**Text extract**
-- Begin --

4D Gaussian Splatting Representation

Updated 4 December 2025

4D Gaussian Splatting is an explicit spatio-temporal representation that models dynamic scenes using anisotropic Gaussian primitives.
It employs a differentiable rendering pipeline with temporal slicing and alpha blending for fast, photorealistic view synthesis.
Hybrid designs and compression techniques reduce storage and computational demands, enhancing applications in AR/VR, dynamic SLAM, and style transfer.

A 4D Gaussian Splatting (4DGS) representation is an explicit spatio-temporal scene representation for dynamic view synthesis, generation, style transfer, and scene understanding tasks. Fundamentally, 4DGS models a dynamic scene as a set of anisotropic Gaussian primitives in four-dimensional space-time ( $x, y, z, t$ ), with each primitive parameterizing both geometric structure and view/time-dependent appearance. The representation enables fast, differentiable, and photorealistic rendering of arbitrary views at arbitrary times, and natively supports temporal coherence and multi-view consistency.

1. Mathematical Definition and Parameterization

A single 4D Gaussian splat is defined by a spatio-temporal mean vector $\mu \in \mathbb{R}^4$ , a full positive-definite 4D covariance $\Sigma \in \mathbb{R}^{4 \times 4}$ , opacity $\alpha$ , and appearance parameters (either color or a basis expansion such as 4D spherindrical harmonics). The density function is: $G(x, y, z, t) = \exp\!\left(-\frac{1}{2}(X - \mu)^{\top} \Sigma^{-1} (X - \mu)\right), \quad X = (x, y, z, t)$ The covariance is typically factorized as $\Sigma = R S S^\top R^\top$ , where $S = \mathrm{diag}(s_x, s_y, s_z, s_t)$ and $R \in SO(4)$ is a 4D rotation (often parameterized via two quaternions or an 8D rotor). The explicit form captures spatio-temporal anisotropy, allowing each primitive to encode fine-grained motion and deformation patterns (Yang et al., 30 Dec 2024, Duan et al., 5 Feb 2024, Feng et al., 28 Mar 2025).

-- End --

**Requirement 1**
According to the 4D Gaussian Splatting text, what kind of primitives does this representation use to model dynamic scenes?

**Record extracts**
-- Begin --

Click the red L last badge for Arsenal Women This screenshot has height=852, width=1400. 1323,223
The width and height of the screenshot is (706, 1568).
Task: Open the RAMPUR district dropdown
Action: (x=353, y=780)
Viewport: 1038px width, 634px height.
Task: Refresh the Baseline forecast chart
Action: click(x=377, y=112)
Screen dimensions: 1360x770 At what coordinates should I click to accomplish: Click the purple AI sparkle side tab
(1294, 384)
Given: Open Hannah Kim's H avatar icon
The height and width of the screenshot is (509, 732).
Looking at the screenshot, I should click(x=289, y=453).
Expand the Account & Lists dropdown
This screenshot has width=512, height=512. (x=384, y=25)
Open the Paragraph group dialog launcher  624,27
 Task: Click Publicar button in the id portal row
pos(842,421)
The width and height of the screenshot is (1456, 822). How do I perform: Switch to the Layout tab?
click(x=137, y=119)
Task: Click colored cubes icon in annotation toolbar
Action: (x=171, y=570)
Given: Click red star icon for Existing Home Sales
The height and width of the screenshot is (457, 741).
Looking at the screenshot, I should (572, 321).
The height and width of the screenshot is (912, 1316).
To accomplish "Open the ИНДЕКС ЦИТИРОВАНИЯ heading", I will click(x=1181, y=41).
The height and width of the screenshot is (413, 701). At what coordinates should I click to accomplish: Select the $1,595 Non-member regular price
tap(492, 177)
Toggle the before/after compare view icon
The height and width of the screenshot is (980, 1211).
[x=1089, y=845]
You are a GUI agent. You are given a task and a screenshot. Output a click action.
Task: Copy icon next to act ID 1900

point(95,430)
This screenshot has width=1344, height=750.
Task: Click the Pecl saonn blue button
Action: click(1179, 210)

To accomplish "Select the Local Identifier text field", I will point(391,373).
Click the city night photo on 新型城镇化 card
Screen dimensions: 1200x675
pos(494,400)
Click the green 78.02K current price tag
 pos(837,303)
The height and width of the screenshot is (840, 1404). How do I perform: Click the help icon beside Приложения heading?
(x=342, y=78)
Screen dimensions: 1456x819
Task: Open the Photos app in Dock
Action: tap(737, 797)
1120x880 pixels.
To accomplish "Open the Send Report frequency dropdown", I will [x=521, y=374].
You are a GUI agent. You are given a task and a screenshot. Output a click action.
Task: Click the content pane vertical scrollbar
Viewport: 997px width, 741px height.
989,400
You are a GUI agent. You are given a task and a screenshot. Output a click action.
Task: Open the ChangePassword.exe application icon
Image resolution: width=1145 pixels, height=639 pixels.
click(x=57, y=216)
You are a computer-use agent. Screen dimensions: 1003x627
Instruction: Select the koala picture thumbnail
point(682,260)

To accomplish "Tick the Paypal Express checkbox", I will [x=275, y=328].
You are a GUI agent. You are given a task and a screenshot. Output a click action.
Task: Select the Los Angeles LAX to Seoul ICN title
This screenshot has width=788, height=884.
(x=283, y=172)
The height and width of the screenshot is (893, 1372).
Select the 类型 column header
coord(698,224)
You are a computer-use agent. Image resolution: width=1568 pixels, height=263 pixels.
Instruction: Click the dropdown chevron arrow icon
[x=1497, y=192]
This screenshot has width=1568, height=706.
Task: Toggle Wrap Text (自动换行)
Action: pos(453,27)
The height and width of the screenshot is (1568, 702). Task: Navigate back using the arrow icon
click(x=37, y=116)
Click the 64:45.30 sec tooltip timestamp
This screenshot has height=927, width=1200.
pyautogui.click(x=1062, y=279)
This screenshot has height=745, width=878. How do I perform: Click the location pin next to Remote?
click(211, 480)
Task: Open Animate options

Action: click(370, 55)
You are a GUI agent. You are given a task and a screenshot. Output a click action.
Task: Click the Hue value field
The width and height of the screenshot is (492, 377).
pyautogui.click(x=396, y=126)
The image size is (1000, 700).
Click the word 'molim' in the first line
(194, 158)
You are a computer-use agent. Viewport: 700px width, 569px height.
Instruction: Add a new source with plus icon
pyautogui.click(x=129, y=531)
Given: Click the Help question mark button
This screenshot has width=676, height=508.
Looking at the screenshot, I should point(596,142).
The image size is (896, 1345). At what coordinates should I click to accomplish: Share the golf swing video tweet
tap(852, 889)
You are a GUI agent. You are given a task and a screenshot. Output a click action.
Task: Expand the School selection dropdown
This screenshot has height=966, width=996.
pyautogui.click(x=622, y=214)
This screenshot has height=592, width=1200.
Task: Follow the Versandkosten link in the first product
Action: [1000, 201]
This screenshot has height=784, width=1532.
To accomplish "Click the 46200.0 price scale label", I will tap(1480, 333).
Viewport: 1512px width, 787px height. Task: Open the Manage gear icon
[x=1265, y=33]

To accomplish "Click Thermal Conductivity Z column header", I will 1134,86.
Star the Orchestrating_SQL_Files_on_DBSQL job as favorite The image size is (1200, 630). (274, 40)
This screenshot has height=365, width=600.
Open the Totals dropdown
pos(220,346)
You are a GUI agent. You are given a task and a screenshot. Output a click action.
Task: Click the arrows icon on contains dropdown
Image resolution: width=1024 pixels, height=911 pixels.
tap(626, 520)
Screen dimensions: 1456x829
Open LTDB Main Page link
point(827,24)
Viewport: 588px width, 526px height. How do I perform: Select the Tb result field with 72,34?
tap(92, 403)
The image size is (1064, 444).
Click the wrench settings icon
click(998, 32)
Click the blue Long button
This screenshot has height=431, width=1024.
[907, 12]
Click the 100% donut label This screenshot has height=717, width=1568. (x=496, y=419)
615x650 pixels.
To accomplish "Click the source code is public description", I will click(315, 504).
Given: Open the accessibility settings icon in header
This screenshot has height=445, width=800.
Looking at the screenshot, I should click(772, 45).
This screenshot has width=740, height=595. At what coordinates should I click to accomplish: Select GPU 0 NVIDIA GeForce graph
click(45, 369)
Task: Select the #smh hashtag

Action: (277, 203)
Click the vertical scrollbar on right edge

-- End --

**Requirement 2**
From the entries, echo the lines from the one with "Expand the Account & Lists dropdown" up to and including the one with "pos(842,421)".

**Exercise result 1**
Anisotropic Gaussian primitives.

**Exercise result 2**
Expand the Account & Lists dropdown
This screenshot has width=512, height=512. (x=384, y=25)
Open the Paragraph group dialog launcher  624,27
 Task: Click Publicar button in the id portal row
pos(842,421)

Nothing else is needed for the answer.